▸ **Exercise prompt**: Reproduce everything from the line containing "The height and width of the screenshot is (451, 439)." down to the end of the data, including both ends, and add 49 to every click coordinate given in the answers.
-- start of Provided material --
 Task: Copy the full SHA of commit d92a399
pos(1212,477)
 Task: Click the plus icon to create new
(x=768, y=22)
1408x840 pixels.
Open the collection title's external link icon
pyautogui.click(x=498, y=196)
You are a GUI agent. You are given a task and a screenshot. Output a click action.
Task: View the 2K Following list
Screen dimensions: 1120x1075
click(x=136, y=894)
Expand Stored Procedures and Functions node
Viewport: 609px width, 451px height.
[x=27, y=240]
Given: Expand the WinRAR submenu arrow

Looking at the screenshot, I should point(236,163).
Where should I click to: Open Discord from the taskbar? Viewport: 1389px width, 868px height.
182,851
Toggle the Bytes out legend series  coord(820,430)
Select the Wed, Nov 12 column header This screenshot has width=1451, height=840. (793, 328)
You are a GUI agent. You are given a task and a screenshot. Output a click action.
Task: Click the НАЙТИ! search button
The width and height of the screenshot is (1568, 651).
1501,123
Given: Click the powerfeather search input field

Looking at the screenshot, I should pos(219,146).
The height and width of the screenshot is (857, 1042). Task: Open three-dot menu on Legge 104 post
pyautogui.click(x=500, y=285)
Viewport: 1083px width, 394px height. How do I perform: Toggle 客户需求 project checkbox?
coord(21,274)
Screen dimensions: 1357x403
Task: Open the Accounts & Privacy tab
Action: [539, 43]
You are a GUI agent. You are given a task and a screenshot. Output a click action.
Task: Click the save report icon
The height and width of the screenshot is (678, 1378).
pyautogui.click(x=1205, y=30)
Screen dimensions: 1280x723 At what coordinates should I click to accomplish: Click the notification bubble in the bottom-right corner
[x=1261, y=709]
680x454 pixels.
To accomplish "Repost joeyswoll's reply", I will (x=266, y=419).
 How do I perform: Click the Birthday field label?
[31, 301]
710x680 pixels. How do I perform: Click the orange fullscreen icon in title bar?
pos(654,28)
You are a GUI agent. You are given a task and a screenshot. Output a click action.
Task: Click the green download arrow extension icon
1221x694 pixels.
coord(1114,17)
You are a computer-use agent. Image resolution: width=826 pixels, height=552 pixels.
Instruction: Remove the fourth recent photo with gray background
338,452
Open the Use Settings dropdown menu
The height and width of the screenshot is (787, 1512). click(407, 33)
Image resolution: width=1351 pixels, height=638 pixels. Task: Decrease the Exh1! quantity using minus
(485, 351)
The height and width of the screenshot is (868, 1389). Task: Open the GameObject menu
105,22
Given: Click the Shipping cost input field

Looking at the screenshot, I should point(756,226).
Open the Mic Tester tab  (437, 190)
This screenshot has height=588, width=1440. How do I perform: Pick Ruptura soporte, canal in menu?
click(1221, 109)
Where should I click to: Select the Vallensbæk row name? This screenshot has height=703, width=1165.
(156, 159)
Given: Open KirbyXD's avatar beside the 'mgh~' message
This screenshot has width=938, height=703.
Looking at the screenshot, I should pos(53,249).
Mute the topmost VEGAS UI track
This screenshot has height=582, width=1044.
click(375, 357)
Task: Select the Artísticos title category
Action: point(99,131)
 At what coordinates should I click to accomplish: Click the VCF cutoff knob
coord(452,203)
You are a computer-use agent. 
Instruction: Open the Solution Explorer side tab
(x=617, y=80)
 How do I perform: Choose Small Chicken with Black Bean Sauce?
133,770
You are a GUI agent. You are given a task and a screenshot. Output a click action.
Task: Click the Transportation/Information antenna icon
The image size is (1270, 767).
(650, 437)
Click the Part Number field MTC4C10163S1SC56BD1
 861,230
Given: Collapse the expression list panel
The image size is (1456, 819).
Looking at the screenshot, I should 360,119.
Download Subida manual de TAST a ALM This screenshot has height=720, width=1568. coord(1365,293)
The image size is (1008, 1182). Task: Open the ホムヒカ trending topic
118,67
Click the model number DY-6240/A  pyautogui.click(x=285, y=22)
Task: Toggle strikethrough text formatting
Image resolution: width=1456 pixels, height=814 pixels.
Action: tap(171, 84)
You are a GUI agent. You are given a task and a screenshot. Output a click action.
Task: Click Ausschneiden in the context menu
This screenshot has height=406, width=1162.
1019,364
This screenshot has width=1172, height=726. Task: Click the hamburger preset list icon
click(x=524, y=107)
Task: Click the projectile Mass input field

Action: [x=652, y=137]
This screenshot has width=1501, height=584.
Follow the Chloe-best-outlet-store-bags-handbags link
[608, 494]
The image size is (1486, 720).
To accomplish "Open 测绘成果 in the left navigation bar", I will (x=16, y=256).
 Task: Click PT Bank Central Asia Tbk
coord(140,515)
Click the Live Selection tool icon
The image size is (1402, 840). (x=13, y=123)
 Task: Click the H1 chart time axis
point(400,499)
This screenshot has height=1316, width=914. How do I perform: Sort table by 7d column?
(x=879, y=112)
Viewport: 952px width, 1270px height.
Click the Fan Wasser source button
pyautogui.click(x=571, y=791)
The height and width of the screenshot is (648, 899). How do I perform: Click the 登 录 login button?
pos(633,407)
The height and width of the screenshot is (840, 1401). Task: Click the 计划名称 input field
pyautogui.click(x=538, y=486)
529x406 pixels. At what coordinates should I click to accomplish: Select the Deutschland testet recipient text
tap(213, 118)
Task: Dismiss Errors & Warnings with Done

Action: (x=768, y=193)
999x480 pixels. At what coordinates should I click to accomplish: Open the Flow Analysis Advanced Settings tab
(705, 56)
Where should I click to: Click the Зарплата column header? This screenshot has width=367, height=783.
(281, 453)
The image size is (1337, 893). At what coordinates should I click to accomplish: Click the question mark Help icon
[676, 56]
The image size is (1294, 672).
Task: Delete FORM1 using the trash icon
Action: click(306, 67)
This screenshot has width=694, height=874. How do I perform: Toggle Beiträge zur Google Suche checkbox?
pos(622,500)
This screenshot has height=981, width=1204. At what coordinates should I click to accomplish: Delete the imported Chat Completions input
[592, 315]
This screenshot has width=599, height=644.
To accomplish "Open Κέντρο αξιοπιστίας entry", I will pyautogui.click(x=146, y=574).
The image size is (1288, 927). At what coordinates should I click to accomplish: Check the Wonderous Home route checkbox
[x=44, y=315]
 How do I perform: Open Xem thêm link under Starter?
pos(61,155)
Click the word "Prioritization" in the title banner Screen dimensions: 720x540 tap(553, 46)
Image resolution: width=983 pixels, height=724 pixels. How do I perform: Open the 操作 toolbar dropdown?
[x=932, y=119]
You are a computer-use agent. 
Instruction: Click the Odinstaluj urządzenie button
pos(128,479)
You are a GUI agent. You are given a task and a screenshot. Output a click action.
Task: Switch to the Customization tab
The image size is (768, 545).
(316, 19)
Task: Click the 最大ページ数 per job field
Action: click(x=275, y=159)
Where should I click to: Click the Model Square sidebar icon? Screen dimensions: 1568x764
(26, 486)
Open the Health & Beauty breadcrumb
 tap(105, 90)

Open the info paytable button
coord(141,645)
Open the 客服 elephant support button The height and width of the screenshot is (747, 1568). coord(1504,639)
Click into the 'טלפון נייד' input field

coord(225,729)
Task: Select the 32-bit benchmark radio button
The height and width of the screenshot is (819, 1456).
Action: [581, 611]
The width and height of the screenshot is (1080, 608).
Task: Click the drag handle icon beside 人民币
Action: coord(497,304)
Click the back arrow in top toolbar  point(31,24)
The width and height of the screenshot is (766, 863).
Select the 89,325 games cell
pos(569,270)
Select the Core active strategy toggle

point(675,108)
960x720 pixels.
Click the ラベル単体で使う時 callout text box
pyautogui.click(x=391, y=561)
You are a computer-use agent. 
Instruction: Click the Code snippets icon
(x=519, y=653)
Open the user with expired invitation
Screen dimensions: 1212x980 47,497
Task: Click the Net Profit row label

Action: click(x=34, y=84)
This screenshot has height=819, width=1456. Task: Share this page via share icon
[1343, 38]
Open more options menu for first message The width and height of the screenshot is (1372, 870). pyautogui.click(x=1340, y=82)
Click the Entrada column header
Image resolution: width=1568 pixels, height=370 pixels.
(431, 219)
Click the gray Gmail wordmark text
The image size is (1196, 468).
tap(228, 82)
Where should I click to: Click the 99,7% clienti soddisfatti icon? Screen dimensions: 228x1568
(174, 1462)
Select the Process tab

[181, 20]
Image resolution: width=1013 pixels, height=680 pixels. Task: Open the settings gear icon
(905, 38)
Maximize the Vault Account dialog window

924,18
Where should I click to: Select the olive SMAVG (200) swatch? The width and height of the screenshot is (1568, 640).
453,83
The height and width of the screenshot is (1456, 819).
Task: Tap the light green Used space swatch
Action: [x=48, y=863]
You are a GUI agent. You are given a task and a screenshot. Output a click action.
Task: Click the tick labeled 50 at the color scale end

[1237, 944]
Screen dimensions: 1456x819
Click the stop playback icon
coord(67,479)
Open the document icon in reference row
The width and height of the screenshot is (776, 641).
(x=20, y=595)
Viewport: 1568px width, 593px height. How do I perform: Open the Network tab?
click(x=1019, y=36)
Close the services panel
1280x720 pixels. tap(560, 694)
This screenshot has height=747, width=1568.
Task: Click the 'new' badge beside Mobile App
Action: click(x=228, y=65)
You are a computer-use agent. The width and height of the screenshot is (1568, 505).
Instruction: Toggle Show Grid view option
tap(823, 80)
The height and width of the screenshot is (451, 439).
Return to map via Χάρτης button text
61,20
-- end of Provided material --
▸ **Task response**:
The height and width of the screenshot is (451, 439).
Return to map via Χάρτης button text
110,69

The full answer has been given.